**FRAGMENTO DE LA PÁGINA:**
La política catalana, cada vez más localista

Si Pujol fue "un hombre de Estado y alcalde de Cataluña", ahora el juego territorial se disputa en cada municipio.

Abril de 1989. Un payés gerundense quema rastrojos en su terreno, contraviniendo la normativa de la Generalitat. Justo en ese momento, desciende un helicóptero del cielo. Del aparato se apea un hombre menudo, con el cabello escaso y revuelto. Se trata de Jordi Pujol, 'president' de la Generalitat. El labrador, boquiabierto, comprueba cómo el máximo responsable autonómico dirige con decisión sus pasos hacia él. "Haga el favor de apagar esto", brama al atónito agricultor. Antes de que pueda articular palabra, Pujol y su honorable helicóptero ya se habrán elevado de nuevo hacia las alturas.

**ACTIVIDAD:** Vuelve a escribir completo y sin cambios el fragmento anterior sobre la política catalana.

**LISTADO PROPORCIONADO:**
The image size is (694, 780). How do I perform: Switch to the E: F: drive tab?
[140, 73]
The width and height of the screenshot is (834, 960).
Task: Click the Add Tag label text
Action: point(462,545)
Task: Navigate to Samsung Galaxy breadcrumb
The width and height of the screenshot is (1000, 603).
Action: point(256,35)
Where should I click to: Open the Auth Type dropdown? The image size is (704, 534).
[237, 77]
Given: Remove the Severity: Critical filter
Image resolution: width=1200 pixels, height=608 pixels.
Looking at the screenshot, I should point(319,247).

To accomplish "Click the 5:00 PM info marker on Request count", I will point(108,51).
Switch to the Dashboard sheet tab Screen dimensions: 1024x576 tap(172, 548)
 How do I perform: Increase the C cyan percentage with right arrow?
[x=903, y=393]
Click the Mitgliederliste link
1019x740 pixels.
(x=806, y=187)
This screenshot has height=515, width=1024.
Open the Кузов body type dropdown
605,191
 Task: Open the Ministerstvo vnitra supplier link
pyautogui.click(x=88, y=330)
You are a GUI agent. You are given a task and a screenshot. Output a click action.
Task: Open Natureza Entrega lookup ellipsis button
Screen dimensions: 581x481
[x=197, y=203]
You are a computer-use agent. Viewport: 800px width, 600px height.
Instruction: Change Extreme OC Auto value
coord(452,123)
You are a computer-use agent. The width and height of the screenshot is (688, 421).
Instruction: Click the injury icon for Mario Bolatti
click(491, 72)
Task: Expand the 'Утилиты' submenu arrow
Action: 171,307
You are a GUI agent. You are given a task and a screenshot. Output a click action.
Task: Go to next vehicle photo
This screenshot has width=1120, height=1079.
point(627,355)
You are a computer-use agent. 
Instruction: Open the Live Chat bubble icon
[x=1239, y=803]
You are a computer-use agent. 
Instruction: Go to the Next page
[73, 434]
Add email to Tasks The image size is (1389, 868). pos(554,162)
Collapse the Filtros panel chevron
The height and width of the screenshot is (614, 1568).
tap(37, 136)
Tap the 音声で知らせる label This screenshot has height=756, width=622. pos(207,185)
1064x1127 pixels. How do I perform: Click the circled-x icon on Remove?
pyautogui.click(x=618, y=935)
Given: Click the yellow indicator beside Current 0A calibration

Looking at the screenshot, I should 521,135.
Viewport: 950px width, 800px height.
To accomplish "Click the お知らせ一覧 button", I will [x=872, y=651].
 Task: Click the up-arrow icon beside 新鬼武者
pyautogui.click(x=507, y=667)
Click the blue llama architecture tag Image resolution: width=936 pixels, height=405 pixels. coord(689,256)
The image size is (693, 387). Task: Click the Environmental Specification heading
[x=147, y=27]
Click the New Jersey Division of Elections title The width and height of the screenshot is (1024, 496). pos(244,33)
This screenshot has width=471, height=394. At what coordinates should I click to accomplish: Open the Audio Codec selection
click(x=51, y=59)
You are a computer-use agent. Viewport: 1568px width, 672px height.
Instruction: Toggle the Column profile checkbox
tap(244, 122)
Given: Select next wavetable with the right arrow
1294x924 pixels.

**RESPUESTA ESCRITA:**
La política catalana, cada vez más localista

Si Pujol fue "un hombre de Estado y alcalde de Cataluña", ahora el juego territorial se disputa en cada municipio.

Abril de 1989. Un payés gerundense quema rastrojos en su terreno, contraviniendo la normativa de la Generalitat. Justo en ese momento, desciende un helicóptero del cielo. Del aparato se apea un hombre menudo, con el cabello escaso y revuelto. Se trata de Jordi Pujol, 'president' de la Generalitat. El labrador, boquiabierto, comprueba cómo el máximo responsable autonómico dirige con decisión sus pasos hacia él. "Haga el favor de apagar esto", brama al atónito agricultor. Antes de que pueda articular palabra, Pujol y su honorable helicóptero ya se habrán elevado de nuevo hacia las alturas.